Term of Award

Fall 2009

Degree Name

Doctor of Education in Education Administration (Ed.D.)

Document Type and Release Option

Dissertation (open access)

Department

Department of Leadership, Technology, and Human Development

Committee Chair

Linda M. Arthur

Committee Member 1

Sonya S. Shepherd

Committee Member 2

Mary H. Jackson

Abstract

Since the passage of the federal legislation known as No Child Left Behind, school districts are under increasing pressure to decrease high school dropout rates and to increase high school graduation rates. There is a critical need for schools to develop and implement programs designed to maximize academic success for all high school students.
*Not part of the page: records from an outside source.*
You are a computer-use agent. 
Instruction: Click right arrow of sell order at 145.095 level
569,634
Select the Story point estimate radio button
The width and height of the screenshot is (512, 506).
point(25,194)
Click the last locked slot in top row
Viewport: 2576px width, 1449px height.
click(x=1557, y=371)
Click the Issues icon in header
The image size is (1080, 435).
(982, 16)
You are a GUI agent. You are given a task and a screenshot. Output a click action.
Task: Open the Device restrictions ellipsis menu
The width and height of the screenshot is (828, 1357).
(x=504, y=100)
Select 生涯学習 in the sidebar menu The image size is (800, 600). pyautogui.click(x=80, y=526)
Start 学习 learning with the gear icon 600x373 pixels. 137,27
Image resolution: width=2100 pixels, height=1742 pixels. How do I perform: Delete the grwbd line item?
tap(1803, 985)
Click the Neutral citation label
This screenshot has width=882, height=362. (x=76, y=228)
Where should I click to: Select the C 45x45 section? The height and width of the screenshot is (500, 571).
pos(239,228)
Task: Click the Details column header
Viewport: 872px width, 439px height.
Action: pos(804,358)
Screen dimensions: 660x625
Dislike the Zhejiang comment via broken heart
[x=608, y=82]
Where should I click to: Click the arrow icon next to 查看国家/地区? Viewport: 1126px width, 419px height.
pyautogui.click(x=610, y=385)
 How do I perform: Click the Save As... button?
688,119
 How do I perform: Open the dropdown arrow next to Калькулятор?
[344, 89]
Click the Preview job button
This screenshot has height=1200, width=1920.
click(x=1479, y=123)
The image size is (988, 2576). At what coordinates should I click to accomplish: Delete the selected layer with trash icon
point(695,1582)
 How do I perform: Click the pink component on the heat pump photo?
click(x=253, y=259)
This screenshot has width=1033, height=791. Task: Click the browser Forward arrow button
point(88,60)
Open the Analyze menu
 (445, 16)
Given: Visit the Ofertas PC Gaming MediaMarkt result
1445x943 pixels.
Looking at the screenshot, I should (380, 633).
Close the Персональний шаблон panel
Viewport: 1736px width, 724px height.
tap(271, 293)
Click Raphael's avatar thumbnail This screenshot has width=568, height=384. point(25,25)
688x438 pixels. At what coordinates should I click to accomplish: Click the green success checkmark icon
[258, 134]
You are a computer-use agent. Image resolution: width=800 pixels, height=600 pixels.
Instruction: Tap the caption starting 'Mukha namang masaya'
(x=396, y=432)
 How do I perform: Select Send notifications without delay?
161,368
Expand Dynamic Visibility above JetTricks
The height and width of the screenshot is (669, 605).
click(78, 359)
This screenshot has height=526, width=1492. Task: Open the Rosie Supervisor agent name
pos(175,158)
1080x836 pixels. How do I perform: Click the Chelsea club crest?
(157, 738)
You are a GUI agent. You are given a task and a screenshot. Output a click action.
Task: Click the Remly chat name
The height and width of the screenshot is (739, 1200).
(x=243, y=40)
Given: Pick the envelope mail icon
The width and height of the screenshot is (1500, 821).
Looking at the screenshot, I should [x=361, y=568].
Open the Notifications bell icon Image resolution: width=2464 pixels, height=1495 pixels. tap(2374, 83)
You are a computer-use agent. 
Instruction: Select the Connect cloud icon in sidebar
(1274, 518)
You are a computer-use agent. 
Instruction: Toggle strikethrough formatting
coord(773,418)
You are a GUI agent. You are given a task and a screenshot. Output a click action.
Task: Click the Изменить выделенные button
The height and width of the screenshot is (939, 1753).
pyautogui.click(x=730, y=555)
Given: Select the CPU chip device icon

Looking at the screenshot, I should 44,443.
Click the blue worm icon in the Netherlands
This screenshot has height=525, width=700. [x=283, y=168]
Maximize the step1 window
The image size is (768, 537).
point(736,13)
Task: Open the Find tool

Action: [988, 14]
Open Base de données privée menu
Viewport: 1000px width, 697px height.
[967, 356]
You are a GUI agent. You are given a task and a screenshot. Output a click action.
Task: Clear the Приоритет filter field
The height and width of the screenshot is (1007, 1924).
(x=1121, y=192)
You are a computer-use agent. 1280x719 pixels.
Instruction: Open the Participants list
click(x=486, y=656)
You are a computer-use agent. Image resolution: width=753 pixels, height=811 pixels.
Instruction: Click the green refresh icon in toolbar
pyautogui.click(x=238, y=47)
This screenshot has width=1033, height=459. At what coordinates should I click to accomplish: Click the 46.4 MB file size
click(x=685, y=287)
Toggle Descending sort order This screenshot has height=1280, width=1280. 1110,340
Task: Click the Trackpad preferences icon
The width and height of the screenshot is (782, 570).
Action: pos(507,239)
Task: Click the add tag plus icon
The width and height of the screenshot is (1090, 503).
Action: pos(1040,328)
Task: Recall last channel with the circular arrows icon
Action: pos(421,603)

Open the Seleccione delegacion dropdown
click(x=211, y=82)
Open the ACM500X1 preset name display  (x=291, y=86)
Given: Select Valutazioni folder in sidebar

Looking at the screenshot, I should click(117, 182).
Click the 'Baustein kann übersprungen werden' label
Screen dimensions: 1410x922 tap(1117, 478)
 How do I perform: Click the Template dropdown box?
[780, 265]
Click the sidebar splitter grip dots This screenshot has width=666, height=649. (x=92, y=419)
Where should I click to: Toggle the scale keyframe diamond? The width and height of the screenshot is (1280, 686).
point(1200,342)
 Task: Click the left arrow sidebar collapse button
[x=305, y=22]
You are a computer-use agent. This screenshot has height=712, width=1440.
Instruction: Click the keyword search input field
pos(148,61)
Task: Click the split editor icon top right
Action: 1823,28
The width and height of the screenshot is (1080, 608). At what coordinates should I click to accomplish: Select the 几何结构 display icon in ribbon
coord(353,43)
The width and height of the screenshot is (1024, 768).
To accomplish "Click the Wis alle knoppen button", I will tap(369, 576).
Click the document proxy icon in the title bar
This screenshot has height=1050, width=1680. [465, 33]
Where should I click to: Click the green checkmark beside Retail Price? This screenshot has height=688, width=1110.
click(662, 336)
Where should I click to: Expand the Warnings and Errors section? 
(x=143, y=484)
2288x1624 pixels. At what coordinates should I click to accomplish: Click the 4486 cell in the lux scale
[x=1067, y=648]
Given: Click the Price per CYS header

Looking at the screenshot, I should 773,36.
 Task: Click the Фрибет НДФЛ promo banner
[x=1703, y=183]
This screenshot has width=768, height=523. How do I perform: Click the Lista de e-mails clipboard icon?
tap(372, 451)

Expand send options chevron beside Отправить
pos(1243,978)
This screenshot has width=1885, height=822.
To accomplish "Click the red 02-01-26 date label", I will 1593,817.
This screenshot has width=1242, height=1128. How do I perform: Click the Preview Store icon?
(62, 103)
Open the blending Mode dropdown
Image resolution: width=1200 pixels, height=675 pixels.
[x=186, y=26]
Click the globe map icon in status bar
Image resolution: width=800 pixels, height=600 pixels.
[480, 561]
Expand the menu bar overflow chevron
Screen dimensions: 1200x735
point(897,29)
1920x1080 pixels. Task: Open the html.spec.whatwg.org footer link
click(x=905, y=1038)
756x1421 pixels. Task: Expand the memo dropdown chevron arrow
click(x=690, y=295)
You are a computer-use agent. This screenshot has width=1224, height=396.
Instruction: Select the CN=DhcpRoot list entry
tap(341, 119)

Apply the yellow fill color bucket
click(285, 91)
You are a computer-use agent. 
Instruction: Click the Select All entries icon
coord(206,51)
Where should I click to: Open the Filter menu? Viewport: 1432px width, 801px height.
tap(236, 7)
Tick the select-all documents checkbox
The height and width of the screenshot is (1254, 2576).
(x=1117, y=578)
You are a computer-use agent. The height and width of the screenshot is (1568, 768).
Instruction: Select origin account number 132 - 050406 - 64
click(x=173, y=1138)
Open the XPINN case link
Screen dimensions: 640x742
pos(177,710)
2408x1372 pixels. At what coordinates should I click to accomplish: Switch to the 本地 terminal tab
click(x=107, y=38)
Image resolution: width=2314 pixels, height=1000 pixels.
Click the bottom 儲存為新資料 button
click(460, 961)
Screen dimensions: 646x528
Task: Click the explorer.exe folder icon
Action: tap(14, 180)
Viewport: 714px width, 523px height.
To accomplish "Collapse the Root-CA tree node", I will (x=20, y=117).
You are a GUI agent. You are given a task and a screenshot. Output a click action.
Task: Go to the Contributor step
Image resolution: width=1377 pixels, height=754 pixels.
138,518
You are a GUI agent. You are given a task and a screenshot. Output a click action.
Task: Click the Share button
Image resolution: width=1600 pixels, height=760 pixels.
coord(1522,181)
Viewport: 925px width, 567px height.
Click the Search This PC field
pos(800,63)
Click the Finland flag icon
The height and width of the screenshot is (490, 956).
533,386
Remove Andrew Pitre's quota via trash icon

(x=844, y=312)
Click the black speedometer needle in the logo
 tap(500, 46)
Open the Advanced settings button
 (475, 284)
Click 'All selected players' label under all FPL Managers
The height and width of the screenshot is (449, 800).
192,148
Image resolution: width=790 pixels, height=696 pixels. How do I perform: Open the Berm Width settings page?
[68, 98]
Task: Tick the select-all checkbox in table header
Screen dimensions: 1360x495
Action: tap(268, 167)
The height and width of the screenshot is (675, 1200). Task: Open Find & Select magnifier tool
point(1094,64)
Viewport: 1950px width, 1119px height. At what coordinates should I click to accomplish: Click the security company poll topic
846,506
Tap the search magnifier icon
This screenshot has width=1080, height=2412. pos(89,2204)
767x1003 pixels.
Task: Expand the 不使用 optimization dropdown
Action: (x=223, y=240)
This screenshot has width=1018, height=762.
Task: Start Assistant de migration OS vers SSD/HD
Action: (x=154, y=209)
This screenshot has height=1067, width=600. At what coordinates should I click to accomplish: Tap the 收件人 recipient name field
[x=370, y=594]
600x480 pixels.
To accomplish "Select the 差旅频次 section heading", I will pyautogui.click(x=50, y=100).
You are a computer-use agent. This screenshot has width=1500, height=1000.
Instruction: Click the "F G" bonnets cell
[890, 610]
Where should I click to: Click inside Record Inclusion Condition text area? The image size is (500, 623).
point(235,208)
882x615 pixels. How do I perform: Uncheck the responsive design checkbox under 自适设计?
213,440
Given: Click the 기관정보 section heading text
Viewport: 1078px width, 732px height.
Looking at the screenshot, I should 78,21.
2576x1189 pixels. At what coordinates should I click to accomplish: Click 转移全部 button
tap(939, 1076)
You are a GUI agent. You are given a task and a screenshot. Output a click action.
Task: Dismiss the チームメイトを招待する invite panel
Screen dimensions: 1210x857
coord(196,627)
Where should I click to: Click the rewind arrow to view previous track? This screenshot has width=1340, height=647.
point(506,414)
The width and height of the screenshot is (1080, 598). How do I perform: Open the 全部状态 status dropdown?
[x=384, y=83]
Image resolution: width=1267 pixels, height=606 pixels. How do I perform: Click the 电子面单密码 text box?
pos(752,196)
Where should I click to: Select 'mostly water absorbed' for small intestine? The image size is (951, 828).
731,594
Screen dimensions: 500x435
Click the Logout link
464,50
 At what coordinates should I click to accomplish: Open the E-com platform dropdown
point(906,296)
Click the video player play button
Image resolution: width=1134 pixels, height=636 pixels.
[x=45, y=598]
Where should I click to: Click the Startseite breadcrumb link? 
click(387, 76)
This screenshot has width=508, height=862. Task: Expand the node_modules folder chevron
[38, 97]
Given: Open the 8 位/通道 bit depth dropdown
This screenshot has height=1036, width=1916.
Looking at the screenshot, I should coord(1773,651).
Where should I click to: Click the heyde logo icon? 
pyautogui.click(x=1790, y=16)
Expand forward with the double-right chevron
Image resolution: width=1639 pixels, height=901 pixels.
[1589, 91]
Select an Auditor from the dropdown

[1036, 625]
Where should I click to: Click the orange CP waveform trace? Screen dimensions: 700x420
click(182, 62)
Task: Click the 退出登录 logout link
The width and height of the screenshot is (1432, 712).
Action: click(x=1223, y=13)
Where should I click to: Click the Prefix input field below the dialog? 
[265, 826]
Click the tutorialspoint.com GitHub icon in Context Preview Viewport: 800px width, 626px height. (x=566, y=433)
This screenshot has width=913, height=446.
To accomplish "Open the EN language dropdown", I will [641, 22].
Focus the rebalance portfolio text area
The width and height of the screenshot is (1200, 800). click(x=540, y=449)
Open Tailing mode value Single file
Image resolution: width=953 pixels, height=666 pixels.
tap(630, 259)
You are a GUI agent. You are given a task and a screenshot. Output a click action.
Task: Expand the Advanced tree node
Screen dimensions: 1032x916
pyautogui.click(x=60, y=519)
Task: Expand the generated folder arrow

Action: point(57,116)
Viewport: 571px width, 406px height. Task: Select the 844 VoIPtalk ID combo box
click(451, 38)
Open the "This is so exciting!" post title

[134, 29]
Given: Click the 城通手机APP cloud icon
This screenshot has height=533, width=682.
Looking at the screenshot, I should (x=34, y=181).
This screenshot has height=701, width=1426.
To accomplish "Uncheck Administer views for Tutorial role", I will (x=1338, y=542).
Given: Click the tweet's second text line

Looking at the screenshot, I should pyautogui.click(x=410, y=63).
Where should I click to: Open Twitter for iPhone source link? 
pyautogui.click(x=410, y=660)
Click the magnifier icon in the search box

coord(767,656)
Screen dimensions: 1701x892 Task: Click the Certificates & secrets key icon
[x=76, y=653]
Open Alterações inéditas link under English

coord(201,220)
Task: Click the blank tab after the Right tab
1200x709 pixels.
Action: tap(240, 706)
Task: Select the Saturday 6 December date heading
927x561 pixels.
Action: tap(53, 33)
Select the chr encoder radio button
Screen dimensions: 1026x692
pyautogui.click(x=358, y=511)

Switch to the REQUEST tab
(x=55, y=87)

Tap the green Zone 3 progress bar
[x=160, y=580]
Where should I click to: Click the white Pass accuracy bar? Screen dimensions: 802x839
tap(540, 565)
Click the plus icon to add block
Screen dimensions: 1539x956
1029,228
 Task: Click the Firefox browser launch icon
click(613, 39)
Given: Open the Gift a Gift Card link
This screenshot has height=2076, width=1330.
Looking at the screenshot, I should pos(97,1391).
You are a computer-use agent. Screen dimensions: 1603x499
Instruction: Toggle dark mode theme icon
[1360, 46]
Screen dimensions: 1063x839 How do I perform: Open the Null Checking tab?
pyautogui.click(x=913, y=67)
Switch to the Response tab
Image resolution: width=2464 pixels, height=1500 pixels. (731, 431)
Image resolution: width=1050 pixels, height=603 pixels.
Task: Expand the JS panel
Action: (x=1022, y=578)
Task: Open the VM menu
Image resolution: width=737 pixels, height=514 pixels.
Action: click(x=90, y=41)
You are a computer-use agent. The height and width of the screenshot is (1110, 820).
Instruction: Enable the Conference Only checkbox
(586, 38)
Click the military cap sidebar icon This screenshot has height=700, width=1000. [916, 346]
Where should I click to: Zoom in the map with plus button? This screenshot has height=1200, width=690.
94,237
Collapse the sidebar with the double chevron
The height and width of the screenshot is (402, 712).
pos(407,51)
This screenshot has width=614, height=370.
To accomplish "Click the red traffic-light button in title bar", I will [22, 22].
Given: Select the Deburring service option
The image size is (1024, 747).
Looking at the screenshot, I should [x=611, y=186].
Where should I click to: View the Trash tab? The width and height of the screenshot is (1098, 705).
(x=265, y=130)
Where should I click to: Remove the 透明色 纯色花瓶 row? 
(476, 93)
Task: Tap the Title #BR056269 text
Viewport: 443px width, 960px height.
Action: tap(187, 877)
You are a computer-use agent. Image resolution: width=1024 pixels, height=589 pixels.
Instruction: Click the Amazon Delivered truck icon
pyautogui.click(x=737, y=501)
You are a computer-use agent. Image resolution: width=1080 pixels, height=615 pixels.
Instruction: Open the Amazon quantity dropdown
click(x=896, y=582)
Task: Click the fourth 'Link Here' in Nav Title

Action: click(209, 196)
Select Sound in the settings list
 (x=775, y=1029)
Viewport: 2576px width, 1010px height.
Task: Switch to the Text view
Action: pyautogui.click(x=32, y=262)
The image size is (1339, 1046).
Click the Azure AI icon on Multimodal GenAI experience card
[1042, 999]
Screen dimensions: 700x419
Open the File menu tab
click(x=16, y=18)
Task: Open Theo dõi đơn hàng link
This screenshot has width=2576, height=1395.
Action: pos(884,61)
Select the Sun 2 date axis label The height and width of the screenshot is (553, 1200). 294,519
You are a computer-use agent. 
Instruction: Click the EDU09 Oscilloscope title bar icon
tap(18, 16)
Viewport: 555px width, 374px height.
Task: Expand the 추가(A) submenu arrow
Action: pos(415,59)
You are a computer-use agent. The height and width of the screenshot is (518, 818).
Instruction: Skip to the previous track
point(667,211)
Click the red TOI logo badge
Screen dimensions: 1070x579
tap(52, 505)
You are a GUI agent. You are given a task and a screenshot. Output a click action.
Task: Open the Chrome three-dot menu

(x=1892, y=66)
The purpose of this present research was to investigate the perceptions of high school teachers and high school students about barriers to high school student academic success. For purposes of this study, high school academic success is defined as the completion of all high school diploma requirements within the usual four-year time span. Data for this study were obtained through individual face-to-face interviews with eight high school teachers and two focus group interviews of students. Data analysis focused on the identification of barriers to high school student academic success. Factors related to the following contexts emerged as recognizable academic success barriers: (a) the individual student, (b) the family, and (c) the educational institution. Teachers and students recognized high school student dropout risk factors to include low prior academic achievement, being over age for grade level, failure to accrue credits, and poor quality communications between the school and the home. The researcher concluded that both participant groups are aware of many academic success barriers. Study findings suggest that all stakeholders wishing to improve academic outcomes should become familiar with potential success barriers and take action to alleviate those amenable to change. Study data suggest that improved relationships among the following could potentially improve academic outcomes for students, and for at risk high school students, in particular: (a) teacher - student, (b) teacher - parent, (c) school - community. This study has policy and practice implications for public high schools and secondary school educators.